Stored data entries
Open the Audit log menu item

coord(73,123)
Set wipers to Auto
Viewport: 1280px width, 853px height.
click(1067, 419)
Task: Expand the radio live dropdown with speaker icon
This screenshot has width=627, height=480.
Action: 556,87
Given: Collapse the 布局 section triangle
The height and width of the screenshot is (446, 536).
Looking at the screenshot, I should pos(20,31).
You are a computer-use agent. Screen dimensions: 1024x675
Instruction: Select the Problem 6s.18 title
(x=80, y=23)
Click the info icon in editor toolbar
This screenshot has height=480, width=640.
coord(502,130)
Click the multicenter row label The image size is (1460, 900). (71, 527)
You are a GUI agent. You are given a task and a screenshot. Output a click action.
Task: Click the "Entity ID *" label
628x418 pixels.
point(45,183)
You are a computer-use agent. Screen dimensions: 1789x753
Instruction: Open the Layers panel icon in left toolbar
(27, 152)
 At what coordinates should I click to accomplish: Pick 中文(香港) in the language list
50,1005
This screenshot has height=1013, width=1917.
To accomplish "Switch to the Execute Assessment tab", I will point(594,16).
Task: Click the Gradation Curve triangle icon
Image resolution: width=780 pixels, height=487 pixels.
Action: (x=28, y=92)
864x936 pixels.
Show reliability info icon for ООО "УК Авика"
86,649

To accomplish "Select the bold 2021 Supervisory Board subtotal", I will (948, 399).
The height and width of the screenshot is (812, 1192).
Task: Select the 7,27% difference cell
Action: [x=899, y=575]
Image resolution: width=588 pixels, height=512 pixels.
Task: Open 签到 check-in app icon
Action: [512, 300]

**ACTION ITEM:** Exactly repeat the lines from the line that contains "Click the info icon in editor toolbar" to the end of the entries, both included, and leave out all other lines.

**EXPECTED ANSWER:**
Click the info icon in editor toolbar
This screenshot has height=480, width=640.
coord(502,130)
Click the multicenter row label The image size is (1460, 900). (71, 527)
You are a GUI agent. You are given a task and a screenshot. Output a click action.
Task: Click the "Entity ID *" label
628x418 pixels.
point(45,183)
You are a computer-use agent. Screen dimensions: 1789x753
Instruction: Open the Layers panel icon in left toolbar
(27, 152)
 At what coordinates should I click to accomplish: Pick 中文(香港) in the language list
50,1005
This screenshot has height=1013, width=1917.
To accomplish "Switch to the Execute Assessment tab", I will point(594,16).
Task: Click the Gradation Curve triangle icon
Image resolution: width=780 pixels, height=487 pixels.
Action: (x=28, y=92)
864x936 pixels.
Show reliability info icon for ООО "УК Авика"
86,649

To accomplish "Select the bold 2021 Supervisory Board subtotal", I will (948, 399).
The height and width of the screenshot is (812, 1192).
Task: Select the 7,27% difference cell
Action: [x=899, y=575]
Image resolution: width=588 pixels, height=512 pixels.
Task: Open 签到 check-in app icon
Action: [512, 300]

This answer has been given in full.